*Excerpted text*.
<<<<

The new law defines "fetal heartbeat" as "cardiac activity or the steady and repetitive rhythmic contraction of the fetal heart within the gestational sac" and claims that a pregnant woman could use that signal to determine "the likelihood of her unborn child surviving to full-term birth."
But the medical-sounding term "fetal heartbeat" is being used in this law — and others like it — in a misleading way, say physicians who specialize in reproductive health.
What we're really detecting is a grouping of cells that are initiating some electrical activity. In no way is this detecting a functional cardiovascular system or a functional heart.
Jennifer Kerns, OB-GYN, University of California, San Francisco
"When I use a stethoscope to listen to an [adult] patient's heart, the sound that I'm hearing is caused by the opening and closing of the cardiac valves," says Dr. Nisha Verma, an OB-GYN who specializes in abortion care and works at the American College of Obstetricians and Gynecologists.
The sound generated by an ultrasound in very early pregnancy is quite different, she says.

>>>>

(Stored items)

<<<<

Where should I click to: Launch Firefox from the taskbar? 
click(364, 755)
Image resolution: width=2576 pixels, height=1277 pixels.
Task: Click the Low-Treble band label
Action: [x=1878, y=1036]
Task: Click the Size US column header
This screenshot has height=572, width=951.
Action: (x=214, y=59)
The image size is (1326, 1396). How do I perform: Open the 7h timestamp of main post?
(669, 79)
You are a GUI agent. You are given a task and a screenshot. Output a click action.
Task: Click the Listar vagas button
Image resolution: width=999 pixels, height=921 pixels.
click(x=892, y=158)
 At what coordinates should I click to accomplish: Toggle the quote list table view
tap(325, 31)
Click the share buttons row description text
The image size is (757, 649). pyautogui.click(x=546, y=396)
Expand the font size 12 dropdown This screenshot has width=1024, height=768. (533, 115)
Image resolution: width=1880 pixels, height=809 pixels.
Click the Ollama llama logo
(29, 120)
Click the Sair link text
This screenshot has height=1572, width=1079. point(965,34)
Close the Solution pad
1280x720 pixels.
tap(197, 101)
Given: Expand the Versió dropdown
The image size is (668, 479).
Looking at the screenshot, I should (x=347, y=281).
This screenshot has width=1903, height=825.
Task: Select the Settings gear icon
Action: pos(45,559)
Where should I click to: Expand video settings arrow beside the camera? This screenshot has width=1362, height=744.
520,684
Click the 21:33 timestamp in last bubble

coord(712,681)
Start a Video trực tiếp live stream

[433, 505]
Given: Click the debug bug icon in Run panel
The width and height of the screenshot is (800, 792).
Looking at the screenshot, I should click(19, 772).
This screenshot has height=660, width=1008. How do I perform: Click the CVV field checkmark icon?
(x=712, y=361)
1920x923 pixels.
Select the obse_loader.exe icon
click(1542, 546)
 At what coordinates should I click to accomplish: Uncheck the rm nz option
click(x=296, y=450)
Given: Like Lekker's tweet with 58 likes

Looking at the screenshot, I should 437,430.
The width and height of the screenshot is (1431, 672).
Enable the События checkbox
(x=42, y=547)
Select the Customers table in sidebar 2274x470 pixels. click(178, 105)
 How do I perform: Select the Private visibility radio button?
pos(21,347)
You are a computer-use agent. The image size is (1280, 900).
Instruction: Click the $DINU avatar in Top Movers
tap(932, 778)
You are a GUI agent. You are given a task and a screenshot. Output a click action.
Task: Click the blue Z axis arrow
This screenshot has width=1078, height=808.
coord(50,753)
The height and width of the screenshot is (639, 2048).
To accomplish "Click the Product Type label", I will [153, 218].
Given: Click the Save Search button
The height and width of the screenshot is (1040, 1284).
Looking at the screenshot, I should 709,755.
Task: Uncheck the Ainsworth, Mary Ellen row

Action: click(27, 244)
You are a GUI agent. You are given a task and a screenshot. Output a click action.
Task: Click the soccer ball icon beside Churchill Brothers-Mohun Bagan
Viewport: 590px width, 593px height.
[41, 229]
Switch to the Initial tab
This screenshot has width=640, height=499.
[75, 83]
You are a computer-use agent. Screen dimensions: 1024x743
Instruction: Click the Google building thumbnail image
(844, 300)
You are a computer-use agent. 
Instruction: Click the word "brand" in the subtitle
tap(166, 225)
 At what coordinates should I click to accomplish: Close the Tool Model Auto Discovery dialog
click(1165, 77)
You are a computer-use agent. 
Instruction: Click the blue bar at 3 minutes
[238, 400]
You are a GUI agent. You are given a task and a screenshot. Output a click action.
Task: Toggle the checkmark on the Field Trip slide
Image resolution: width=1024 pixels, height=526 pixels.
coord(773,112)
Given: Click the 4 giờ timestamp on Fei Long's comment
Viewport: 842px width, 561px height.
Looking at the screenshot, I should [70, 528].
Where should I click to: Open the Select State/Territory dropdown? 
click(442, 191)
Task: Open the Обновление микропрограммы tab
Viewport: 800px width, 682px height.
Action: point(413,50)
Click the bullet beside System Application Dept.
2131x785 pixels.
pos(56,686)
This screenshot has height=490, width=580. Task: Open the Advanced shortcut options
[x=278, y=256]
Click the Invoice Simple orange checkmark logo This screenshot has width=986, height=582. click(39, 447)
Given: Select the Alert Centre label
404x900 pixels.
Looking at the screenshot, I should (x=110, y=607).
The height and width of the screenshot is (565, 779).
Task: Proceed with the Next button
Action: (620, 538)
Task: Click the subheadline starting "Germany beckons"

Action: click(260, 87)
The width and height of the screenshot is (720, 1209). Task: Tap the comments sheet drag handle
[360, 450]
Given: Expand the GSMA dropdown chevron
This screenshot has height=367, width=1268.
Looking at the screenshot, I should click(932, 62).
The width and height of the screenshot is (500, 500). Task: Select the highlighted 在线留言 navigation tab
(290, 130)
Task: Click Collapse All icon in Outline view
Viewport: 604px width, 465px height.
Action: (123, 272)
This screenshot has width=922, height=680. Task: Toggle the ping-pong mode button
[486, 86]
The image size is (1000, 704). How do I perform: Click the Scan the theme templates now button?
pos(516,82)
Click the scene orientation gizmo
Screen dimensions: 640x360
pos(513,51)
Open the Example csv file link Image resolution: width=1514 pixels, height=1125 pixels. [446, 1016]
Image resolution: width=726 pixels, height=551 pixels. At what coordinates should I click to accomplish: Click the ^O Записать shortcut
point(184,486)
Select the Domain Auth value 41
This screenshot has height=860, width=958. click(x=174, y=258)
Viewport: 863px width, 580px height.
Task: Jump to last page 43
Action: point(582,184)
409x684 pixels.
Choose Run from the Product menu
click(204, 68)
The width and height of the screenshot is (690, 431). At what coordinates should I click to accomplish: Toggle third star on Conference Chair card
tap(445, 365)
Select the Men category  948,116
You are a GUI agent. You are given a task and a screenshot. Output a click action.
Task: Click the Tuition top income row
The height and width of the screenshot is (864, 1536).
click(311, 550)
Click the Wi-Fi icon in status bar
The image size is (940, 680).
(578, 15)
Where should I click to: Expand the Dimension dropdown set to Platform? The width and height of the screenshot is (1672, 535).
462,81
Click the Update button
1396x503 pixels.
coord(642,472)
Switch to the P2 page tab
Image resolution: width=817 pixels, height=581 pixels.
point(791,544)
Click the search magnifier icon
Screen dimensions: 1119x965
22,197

>>>>

*Apply what you read*.
**1)** Return, word for word, the part of the "fetal heartbeat" law passage running from "But the medical-sounding" up to and including "in reproductive health.".
**2)** Carry the passage on the "fetal heartbeat" law further, picking up right after its final sentence.

*Answers per task*.
**1)**
But the medical-sounding term "fetal heartbeat" is being used in this law — and others like it — in a misleading way, say physicians who specialize in reproductive health.

**2)**
"At six weeks of gestation, those valves don't exist," she explains. "The flickering that we're seeing on the ultrasound that early in the development of the pregnancy is actually electrical activity, and the sound that you 'hear' is actually manufactured by the ultrasound machine."
That's why "the term 'fetal heartbeat' is pretty misleading," says Dr. Jennifer Kerns, an OB-GYN and associate professor at the University of California, San Francisco.
"What we're really detecting is a grouping of cells that are initiating some electrical activity," she explains. "In no way is this detecting a functional cardiovascular system or a functional heart."